Иуда «Тайной вечери» | страница 25
Манчино посмотрел на Бехайма с внезапным интересом.
— Как по-вашему, на будущий год турки не заявятся ли сюда, в Италию? спросил он.
Бехайм пожал плечами и, взяв свой оловянный кубок, сказал:
— Они теперь снаряжают могучий флот против Венеции и уже наняли опытных капитанов.
— Оборони нас Господь! — воскликнул один из мастеров-камнерезов. Позавтракают Венецией, а Миланом, глядишь, отужинают.
— Коли опасность так велика и страшна, — сказал Манчино, — самое бы время послать к султанскому двору ловкого человека, наторевшего в толковании священных книг…
— Опять он за свое! — расхохотался живописец д'Оджоно, совсем еще молодой, с длинными, до плеч, каштановыми волосами.
Думает, его и надо послать, чтоб он уговорил султана возлюбить и почитать Христа.
— Вот было бы дело так дело, — сказал Манчино, глаза его горели огнем и метали молнии.
— Бросьте вы это, — посоветовал Бехайм. — Касательно веры турки народ упорный.
Он стукнул кубком по столу, подзывая хозяина, ибо кувшин его опустел.
— Что до меня, — опять заговорил д'Оджоно, — то я больше уповаю на подводный аппарат, который придумал мессир Леонардо, чтобы продырявливать неприятельские корабли, если они подойдут к нашим берегам.
— Но до сих пор, — вставил Мартельи, органный мастер и композитор, он наотрез отказывался передать военачальникам чертежи своей машины, ибо в рассуждении злобной человеческой натуры опасается, что корабли будут отправлены на дно вместе с командой.

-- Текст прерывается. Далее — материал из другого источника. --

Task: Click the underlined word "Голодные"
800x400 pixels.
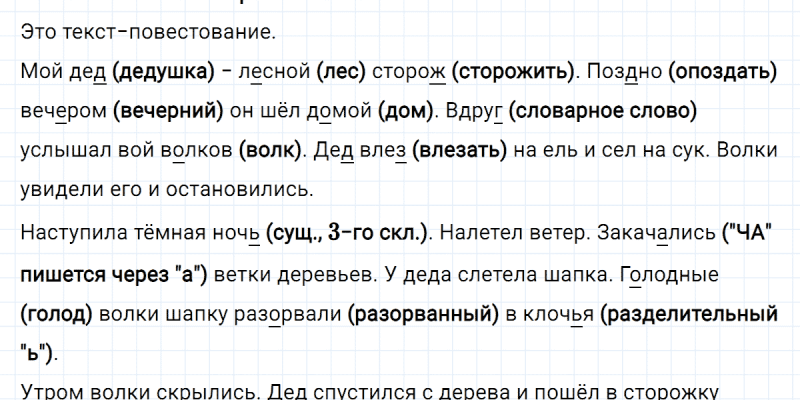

— Чистая правда, — сказал брат Лука, не поднимая глаз от своих фигур, — и мне хочется повторить вам его слова, они стоят того, чтобы сохранить их в памяти. «О человек, дивясь сложению и устройству человеческого тела, помни, что это тело ничто в сравнении с душою, в нем живущей. Ибо оная, чем бы ни являлась, есть дело Божие. Вот почему не препятствуй ей жить в Его творении, по воле Его и промыслу, и не позволяй твоему гневу и злобе разрушить даже одну жизнь. Ибо воистину тот, кто не ценит жизнь, недостоин обладать ею».
— Кто такой этот мессир Леонардо? — осведомился Бехайм. — Второй раз за нынешний вечер слышу о нем. Это он отлил в бронзе коня покойного герцога? Н-да, словами он, во всяком случае, пользуется весьма умело.
— Да, он же, — ответил д'Оджоно. — Он учил меня искусству живописи, и всем, что умею, я обязан ему. Другого такого, как он, ни вам, ни кому иному не сыскать. Ибо и натура не способна второй раз создать такого человека.
— Он и наружностью замечателен, — сообщил Симони. — Возможно, вы еще сегодня увидите его. Ведь он знает, что брат Лука, когда бывает в Милане, все вечера проводит здесь, в «Барашке».